The overall purpose of TSLC is to facilitate a successful college transition and promote a pathway to college completion. The program aims to foster students’ academic, social, and civic development through a network of supports designed to nourish student success. The main programmatic components include: learning community courses, residential (or commuter student) community, mentoring from upper level program participants, and programming activities offered by TSLC staff. Over the course of the program, TSLC students participate in a range of academic, social, career development, and community service activities including financial literacy sessions, resume writing workshops, service learning trips, student organizations, and more. In the first two years, TSLC students also enroll in 6-7 small learning community courses (e.g., first year seminars, introduction to research skills) intended to prepare students for college level work and facilitate a successful transition. Some courses are co-taught by TSLC peer academic leaders or peer mentors.

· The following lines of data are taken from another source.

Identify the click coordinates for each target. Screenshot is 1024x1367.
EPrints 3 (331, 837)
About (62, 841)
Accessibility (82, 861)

The TSLC program incorporates a range of social activities and structures designed to promote meaningful social exchanges between students and key program affiliates including faculty, mentors, and peer leaders. Campuses offer a residential living-learning community or other common space (e.g., TSLC lobby or office) where TSLC scholars can build relationships with program students, staff, and faculty. TSLC programs also liaise with faculty leaders to develop and teach TSLC courses, provide mentoring to students, discuss student progress, and identify solutions to address concerns about students through early warning systems. Faculty and staff involvement is complemented by trained mentors who are assigned to meet with TSLC students to introduce additional guidance and scaffolding to their college experience (e.g., study cafes, dinners).